What I mean to say is that, if we are obliged to take a turiorist approach when it comes to the validity of sacraments, I am not sure how the Thuc line is an option.
Even if one of wants to make the argument that though Thuc was of questionable mental state at the Palmar consecrations, but not during various other consecrations (eg., des Lauriers), I don’t know how the subjective interpretation of evidence gets one back to a tutiorist state of moral certitude on the matter, when the (modernist) Vatican itself suggests the matter incapable of yielding a certain judgment, in light of the strange circuмstances.
And if one would dismiss the (modernist) Vatican’s uncertainty as partisan opposition, they will need to explain why this same partisan opposition did not cause them to render the same judgment in the case of Archbishop Lefebvre.
No, the tutiorist approach does not require scruples.

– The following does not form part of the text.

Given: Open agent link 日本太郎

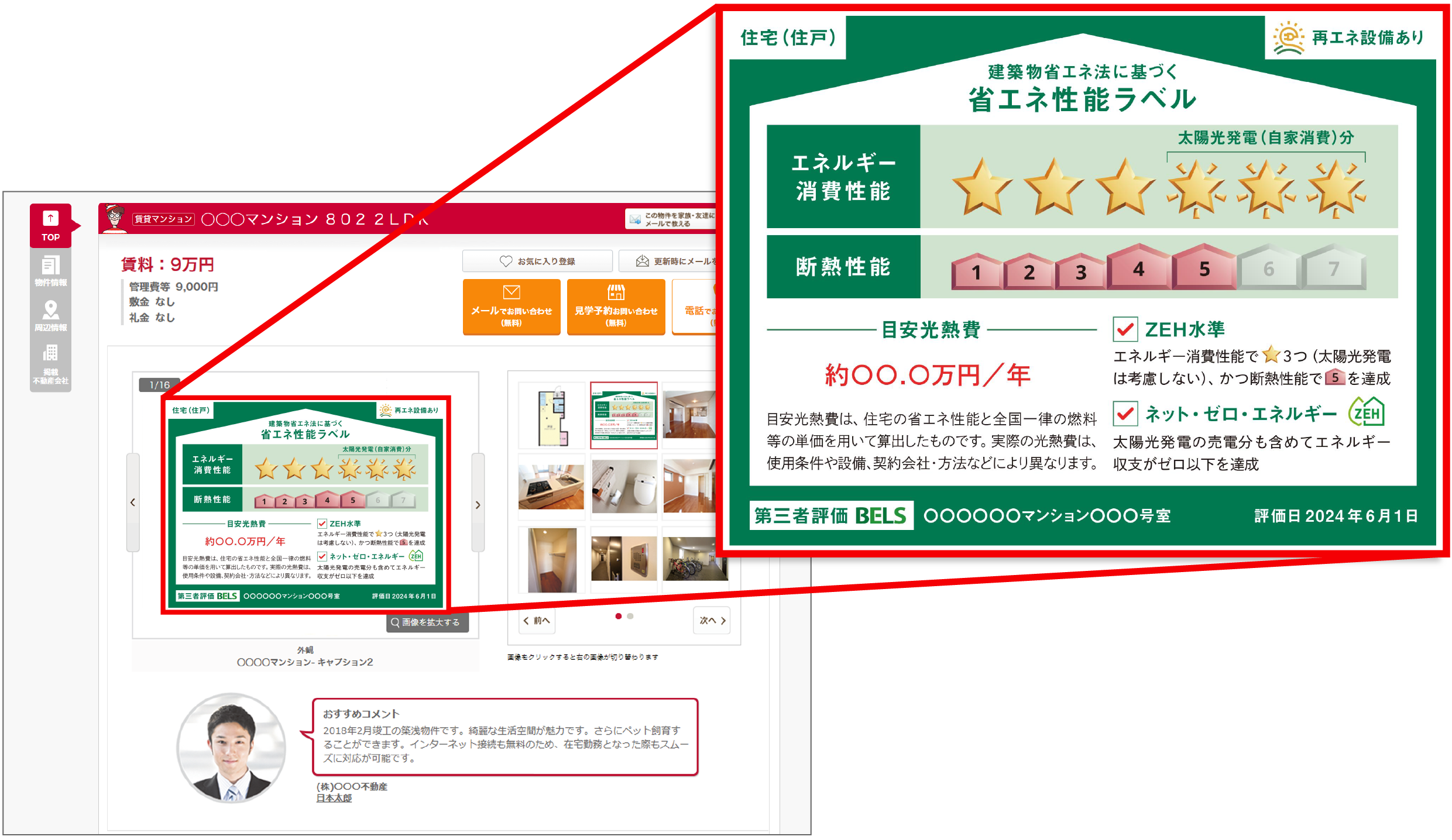Looking at the screenshot, I should pos(334,798).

It's easy to confound this with scruples.
Bottom line is that there's no positive doubt regarding most of the Thuc consecrations ... not the ones that can be traced clearly back to Thuc ... e.g. the des Laurier line (McKenna, Sanborn, etc.) nor the Carmona/Zamora line. Some of them are shady ... with little proof they actually happened. Anyone can set up shop and claim they derive from the Thuc line.
The standard or threshold for the mental competence to validly confer a Sacrament is very low. You basically just have to know that you are a bishop doing this thing the Church does to make bishops/priests. Unless Thuc were walking around with drool coming out of the corner of his mouth barely answering to his name ... the presumption is what he was mentally capable. People who knew Thuc attested to his mental sharpness ... relating stories that he could switch seemlessly between modern languages in having conversations with groups of priests.

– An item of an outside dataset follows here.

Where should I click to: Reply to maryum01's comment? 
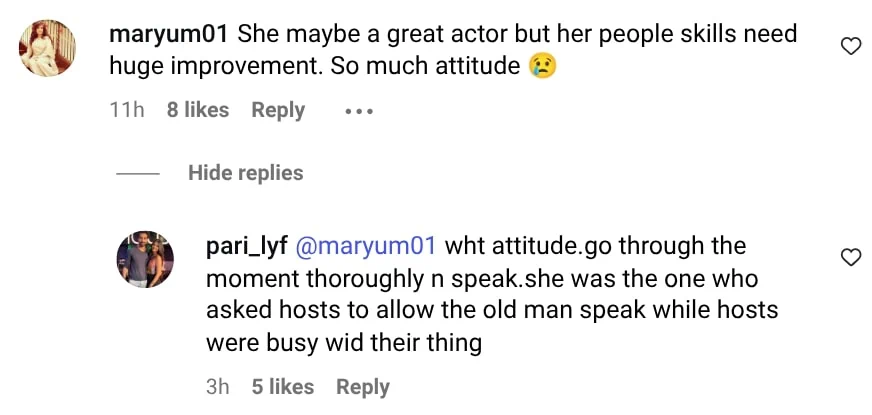(x=278, y=110)
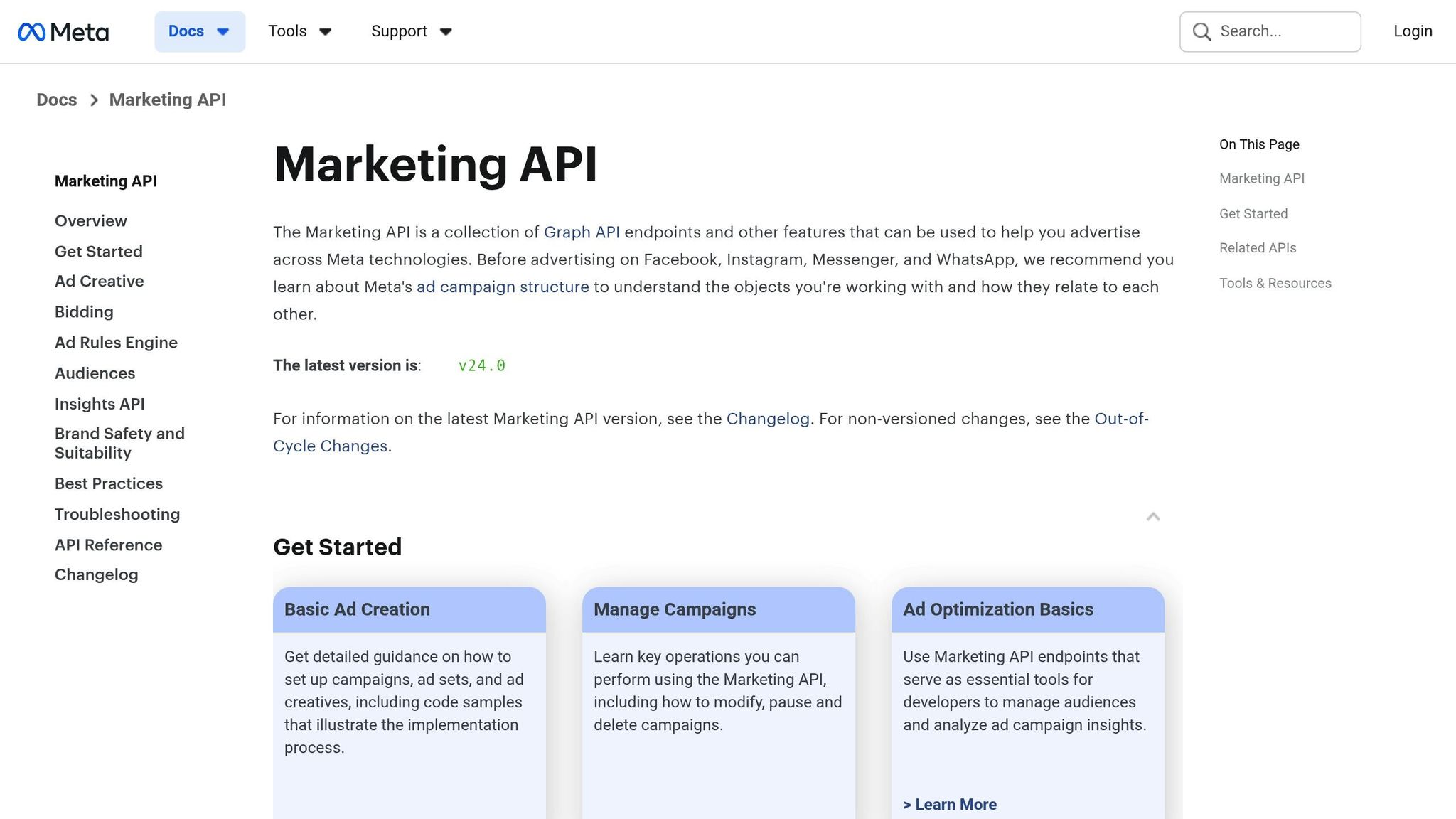Click Related APIs under On This Page

[1258, 247]
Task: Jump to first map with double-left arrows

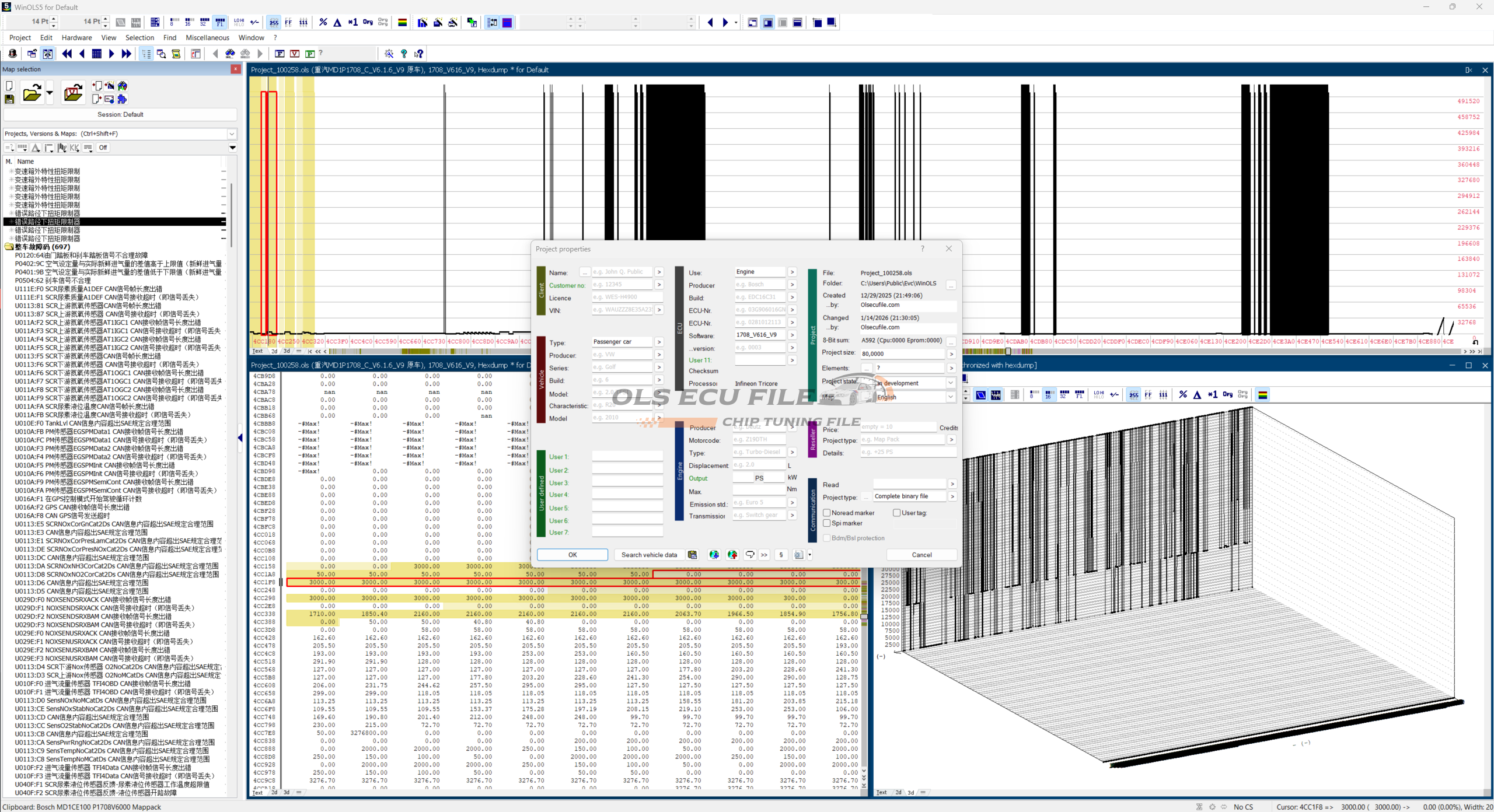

Having done something irrational ... such as the Palmar consecrations ... absolutely does NOT rise to the standard of establishing mental incompetence. It was actually an SSPX priest who went to +Lefebvre first to ask him to do the ordinations/consecrations. +Lefebvre was the one who then referred the priest to +Thuc. So Thuc was persuaded to go, and he was evidently taken in by the preternatural phenomena on display at Palmar, and was persuaded that Our Lady wished the ordinations and consecrations. Having been gullible and suggestible doesn't mean you can't validly confer a Sacrament. Recall that this was BEFORE Clemente declared himself pope. As soon as that happened, Thuc renounced the group and broke all ties with them.

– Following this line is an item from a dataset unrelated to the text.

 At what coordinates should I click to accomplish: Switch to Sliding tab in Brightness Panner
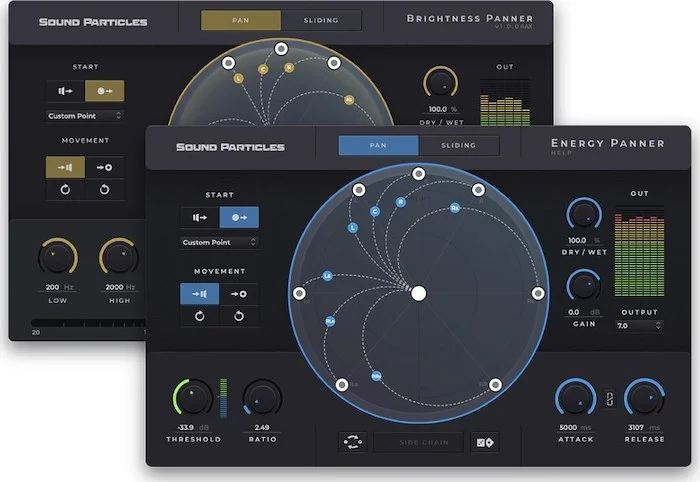point(321,20)
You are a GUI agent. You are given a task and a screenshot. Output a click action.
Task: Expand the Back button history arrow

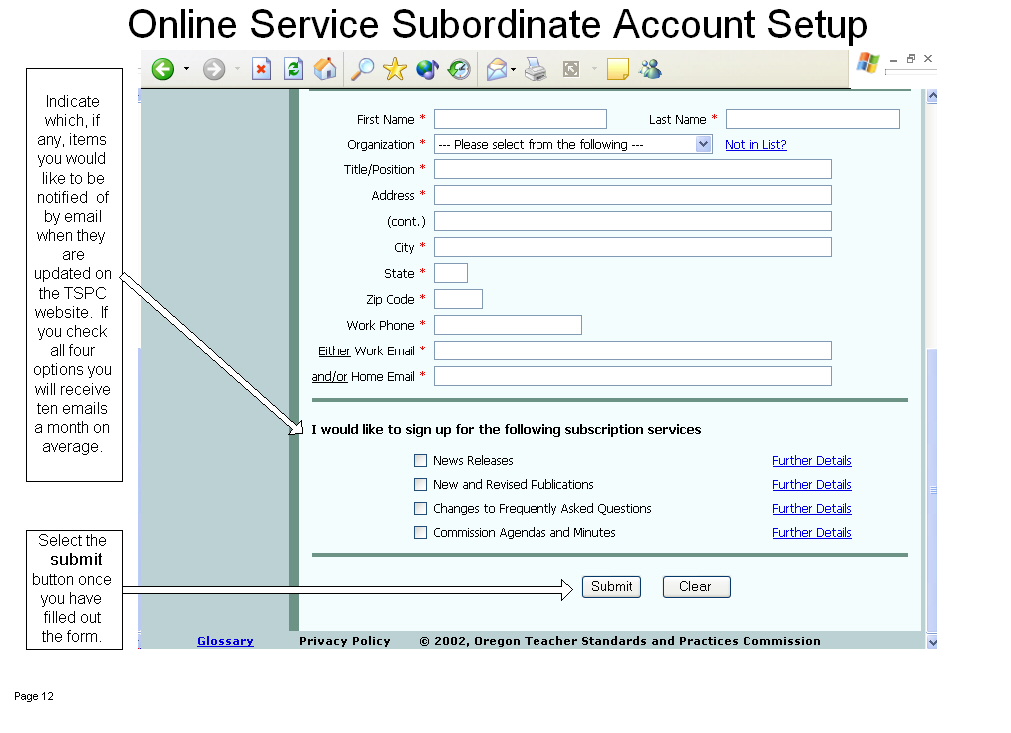tap(186, 69)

So it's mainly if not exclusively the SSPV that created all this FUD regarding Thuc. It is reported that Bishop Kelly made a statement to the effect that, "We can't tell people they're valid because then they might go to them." Doesn't sound like an unbiased source.
NOW, ironically, the +Mendez consecrations DO rise to the level of creating doubt. +Mendez had been hospitalized for a stroke very shortly before he did the consecrations, and family members who visited him in the hospital after that declared the +Mendez didn't recognize them. So what kind of state was +Mendez in when he did the consecrations? Stroke could in fact result in a mental impairment sufficient to invalidate the Sacraments. I find it ironic that SSPVers have no problem going to Masses offered by Fathers Greenwell and Baumberger (Father Zapp relates that Mendez appeared to have almost deliberately garbled the pronunciation of the essential form and after the assisting priests told him to repeat it twice, the answer to Father Kelly's "Did he get it right that time?" was an "I think so.") So they are OK with that but then create all kinds of stink about Thuc, whose issues were much less profound.
No one has been able to demonstrate that Thuc was mentally impaired. Period. Consequently, the validity of the Sacraments conferred by him is presumed. No need for "tutiorism" You could apply tutiorism to avoid priests ordained by +Lefebvre because of the ridiculous Tisserant-mason allegations. But the questions is whether the allegations are real and well founded, and rise to the level of positive doubt. They do not in the Tisserant allegation, nor do they in the allegations against Thuc.